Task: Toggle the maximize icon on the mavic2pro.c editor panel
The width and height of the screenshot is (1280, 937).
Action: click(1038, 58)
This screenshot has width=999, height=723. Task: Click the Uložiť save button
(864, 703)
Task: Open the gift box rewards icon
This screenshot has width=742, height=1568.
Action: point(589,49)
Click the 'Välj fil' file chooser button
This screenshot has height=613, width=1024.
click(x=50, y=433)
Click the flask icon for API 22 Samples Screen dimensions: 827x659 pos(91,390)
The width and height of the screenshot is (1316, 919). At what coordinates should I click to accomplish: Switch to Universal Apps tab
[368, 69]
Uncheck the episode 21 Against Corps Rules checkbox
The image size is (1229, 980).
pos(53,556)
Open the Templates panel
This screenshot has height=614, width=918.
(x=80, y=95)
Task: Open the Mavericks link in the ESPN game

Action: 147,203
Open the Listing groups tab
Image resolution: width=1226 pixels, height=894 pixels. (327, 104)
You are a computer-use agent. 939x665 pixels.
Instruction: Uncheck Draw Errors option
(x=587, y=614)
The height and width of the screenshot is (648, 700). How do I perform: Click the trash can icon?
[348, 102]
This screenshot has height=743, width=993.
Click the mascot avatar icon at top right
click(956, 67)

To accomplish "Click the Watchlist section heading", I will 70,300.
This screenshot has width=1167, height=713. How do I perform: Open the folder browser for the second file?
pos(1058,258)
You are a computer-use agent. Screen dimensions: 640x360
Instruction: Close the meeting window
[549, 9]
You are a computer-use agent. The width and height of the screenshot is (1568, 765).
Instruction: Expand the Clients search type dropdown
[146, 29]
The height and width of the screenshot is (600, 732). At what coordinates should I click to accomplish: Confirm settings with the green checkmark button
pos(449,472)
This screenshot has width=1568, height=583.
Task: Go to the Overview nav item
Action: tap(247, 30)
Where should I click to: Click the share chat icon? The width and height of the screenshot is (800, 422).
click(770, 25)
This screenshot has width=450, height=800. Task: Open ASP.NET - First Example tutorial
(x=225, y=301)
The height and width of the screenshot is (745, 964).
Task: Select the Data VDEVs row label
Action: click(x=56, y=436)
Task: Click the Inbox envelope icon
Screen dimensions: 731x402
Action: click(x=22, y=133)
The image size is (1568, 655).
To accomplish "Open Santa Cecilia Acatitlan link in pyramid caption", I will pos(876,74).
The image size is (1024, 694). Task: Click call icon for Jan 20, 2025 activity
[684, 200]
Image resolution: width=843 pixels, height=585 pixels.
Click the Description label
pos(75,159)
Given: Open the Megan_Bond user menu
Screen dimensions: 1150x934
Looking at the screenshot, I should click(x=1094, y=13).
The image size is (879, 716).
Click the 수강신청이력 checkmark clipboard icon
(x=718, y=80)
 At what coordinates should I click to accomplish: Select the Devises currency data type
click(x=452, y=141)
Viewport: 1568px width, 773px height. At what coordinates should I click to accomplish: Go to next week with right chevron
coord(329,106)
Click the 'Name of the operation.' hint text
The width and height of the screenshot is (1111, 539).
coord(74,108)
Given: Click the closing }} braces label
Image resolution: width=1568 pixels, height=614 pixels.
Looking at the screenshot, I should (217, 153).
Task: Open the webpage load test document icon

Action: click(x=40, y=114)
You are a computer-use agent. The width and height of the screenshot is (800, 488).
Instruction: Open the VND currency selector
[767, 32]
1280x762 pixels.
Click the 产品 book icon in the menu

How to complete this task → For this exercise, write out all of the data exactly.

Response area →
Task: Toggle the maximize icon on the mavic2pro.c editor panel
The width and height of the screenshot is (1280, 937).
Action: click(1038, 58)
This screenshot has width=999, height=723. Task: Click the Uložiť save button
(864, 703)
Task: Open the gift box rewards icon
This screenshot has width=742, height=1568.
Action: point(589,49)
Click the 'Välj fil' file chooser button
This screenshot has height=613, width=1024.
click(x=50, y=433)
Click the flask icon for API 22 Samples Screen dimensions: 827x659 pos(91,390)
The width and height of the screenshot is (1316, 919). At what coordinates should I click to accomplish: Switch to Universal Apps tab
[368, 69]
Uncheck the episode 21 Against Corps Rules checkbox
The image size is (1229, 980).
pos(53,556)
Open the Templates panel
This screenshot has height=614, width=918.
(x=80, y=95)
Task: Open the Mavericks link in the ESPN game

Action: 147,203
Open the Listing groups tab
Image resolution: width=1226 pixels, height=894 pixels. (327, 104)
You are a computer-use agent. 939x665 pixels.
Instruction: Uncheck Draw Errors option
(x=587, y=614)
The height and width of the screenshot is (648, 700). How do I perform: Click the trash can icon?
[348, 102]
This screenshot has height=743, width=993.
Click the mascot avatar icon at top right
click(956, 67)

To accomplish "Click the Watchlist section heading", I will 70,300.
This screenshot has width=1167, height=713. How do I perform: Open the folder browser for the second file?
pos(1058,258)
You are a computer-use agent. Screen dimensions: 640x360
Instruction: Close the meeting window
[549, 9]
You are a computer-use agent. The width and height of the screenshot is (1568, 765).
Instruction: Expand the Clients search type dropdown
[146, 29]
The height and width of the screenshot is (600, 732). At what coordinates should I click to accomplish: Confirm settings with the green checkmark button
pos(449,472)
This screenshot has width=1568, height=583.
Task: Go to the Overview nav item
Action: tap(247, 30)
Where should I click to: Click the share chat icon? The width and height of the screenshot is (800, 422).
click(770, 25)
This screenshot has width=450, height=800. Task: Open ASP.NET - First Example tutorial
(x=225, y=301)
The height and width of the screenshot is (745, 964).
Task: Select the Data VDEVs row label
Action: click(x=56, y=436)
Task: Click the Inbox envelope icon
Screen dimensions: 731x402
Action: click(x=22, y=133)
The image size is (1568, 655).
To accomplish "Open Santa Cecilia Acatitlan link in pyramid caption", I will pos(876,74).
The image size is (1024, 694). Task: Click call icon for Jan 20, 2025 activity
[684, 200]
Image resolution: width=843 pixels, height=585 pixels.
Click the Description label
pos(75,159)
Given: Open the Megan_Bond user menu
Screen dimensions: 1150x934
Looking at the screenshot, I should click(x=1094, y=13).
The image size is (879, 716).
Click the 수강신청이력 checkmark clipboard icon
(x=718, y=80)
 At what coordinates should I click to accomplish: Select the Devises currency data type
click(x=452, y=141)
Viewport: 1568px width, 773px height. At what coordinates should I click to accomplish: Go to next week with right chevron
coord(329,106)
Click the 'Name of the operation.' hint text
The width and height of the screenshot is (1111, 539).
coord(74,108)
Given: Click the closing }} braces label
Image resolution: width=1568 pixels, height=614 pixels.
Looking at the screenshot, I should (217, 153).
Task: Open the webpage load test document icon

Action: click(x=40, y=114)
You are a computer-use agent. The width and height of the screenshot is (800, 488).
Instruction: Open the VND currency selector
[767, 32]
1280x762 pixels.
Click the 产品 book icon in the menu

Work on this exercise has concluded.